Sitting on a terrace on a bluebird day overlooking the Birds of Prey finish line, International Ski Federation (FIS) president Gian Franco Kasper scanned the horizon for recreational skiers that never appear.
“Even in the cold countries like Switzerland and Austria the number of kids being involved in skiing goes down,” Kasper said during a piste-side interview. “The main thing is the youth, young people, we need to bring them back into snow. I am not speaking about competitive skiing. We measure our success in the number of tourist skiers, that is the most important thing.”
“We have had a few bad years in regards to snow so the kids they couldn’t train, so they look for another sport because they like sport, but there was no skiing possibilities. Those generations we have lost,” he said.
Photo: AFP
The Alpine World Ski Championships at the posh Colorado resorts of Vail and Beaver Creek were projected to provide a US$130 million two-week jolt to the local economy.
As advertised, the event delivered plenty of thrills and spills on the slopes and an adequate apres-ski buzz in Vail, but for a large part was greeted with a shrug.
Vacancy signs flashed at hotels and resorts around the Vail valley while restaurant and bar staff expressed surprise at the lack of business.
The television images from 200 camera positions were spectacular and organizers estimate that close to 130,000 took in the action on the hill. The FIS declared the event a success and said the bar had been raised for the next worlds, to be hosted by St Moritz in 2017.
Certainly Austria were impressed having combined for nine medals, including five golds, on the Birds of Prey and Raptor tracks ensuring a hero’s welcome from their ski-mad nation.
However, the numbers Kasper and other industry leaders are fixated on are the participation figures that will ultimately impact the FIS portfolio of world championships: alpine, nordic, freestyle, snowboard and ski jumping.
A federation that relies on snow as its lifeblood, the FIS has been feeling the heat created from a perfect storm of global warming, vanishing pistes and waning interest.
The problem of rising temperatures is compounded by the soaring cost of a ski vacations that has resulted in many families finding other ways to spend their leisure time.
A recent report by the Denver Business Journal said 57.1 million people hit the slopes across the US last season, a figure that could drop to 45.3 million by 2030 if skiers are lost at the current rate.
It is trend right across Europe’s alpine arc with the sport gaining ground in some areas and losing traction in others.
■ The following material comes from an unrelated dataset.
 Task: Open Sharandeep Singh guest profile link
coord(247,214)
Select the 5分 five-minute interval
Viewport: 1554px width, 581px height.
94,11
“What is most interesting is the number of new nations that are now becoming active within skiing, as an example we now have Kazakhstan, who are now bidding for the Olympic Games,” FIS general secretary Sarah Lewis said. “Where there are concerns are in terms in numbers who are actually taking up the sport.”
“We’ve really tried to engage not just through the national associations, but with the resorts, tourist organizations, with ski schools, with everyone who has a stake in the sport to try and create activities to make skiing fun so they develop a love and passion for the sport,” she said.
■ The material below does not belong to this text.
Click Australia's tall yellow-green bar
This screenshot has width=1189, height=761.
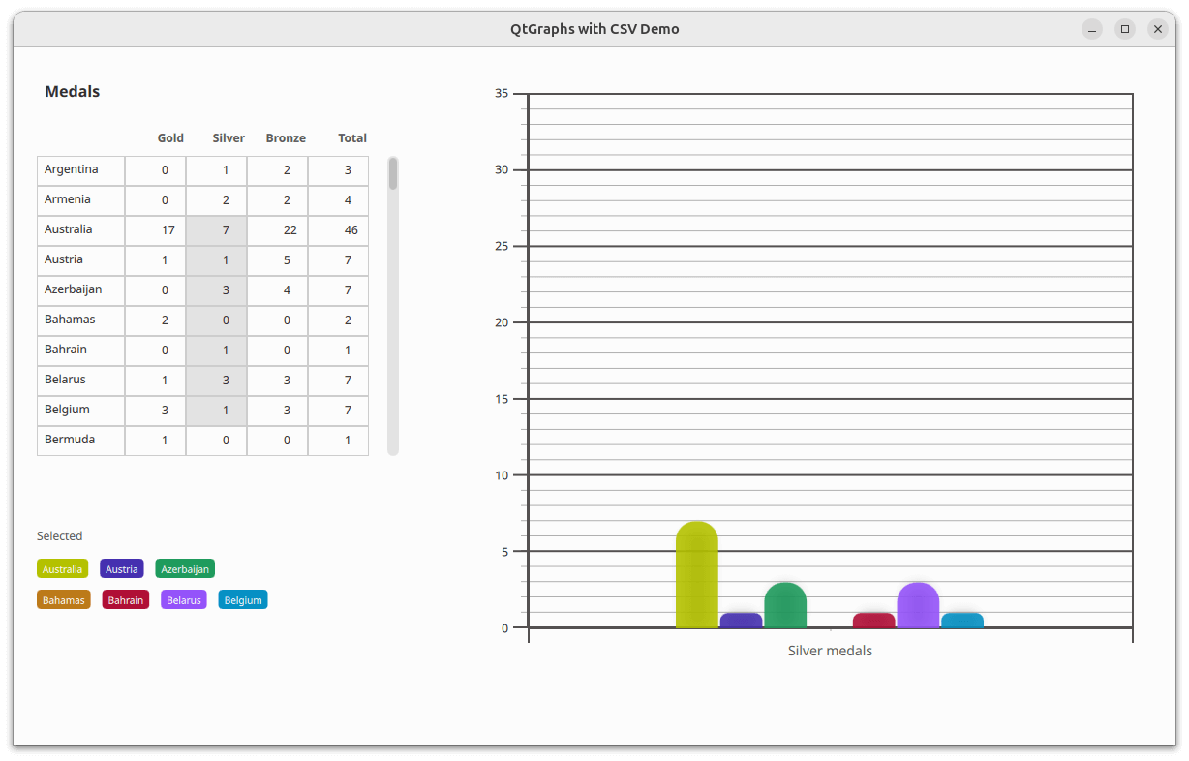point(697,576)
Alpine skiing rarely grabs US interest outside of the Olympics, but with a US team packed with potential champions the worlds were viewed as a chance to put skiing in the US sporting spotlight.
Gold medal performances from Ted Ligety in the giant slalom and 19-year-old ski darling Mikaela Shiffrin were dramatic.
However, with the championships sandwiched between the NFL Super Bowl, the NBA All-Star weekend and qualifying for the Daytona 500, Kasper worried that exploits of US skiers were appreciated more in Europe than at home.
“We had some bad experiences in the past [in the US]. I’m still not very happy with how the American people treat their champions, the interest [in ski racing] is very low,” Kasper said. “But the only thing that counts is the number of skiers on the slopes and I think these championships will help out in the US. They don’t care much in the US [about] the name of the skiers, but they see it and think it is fun and maybe will try it.”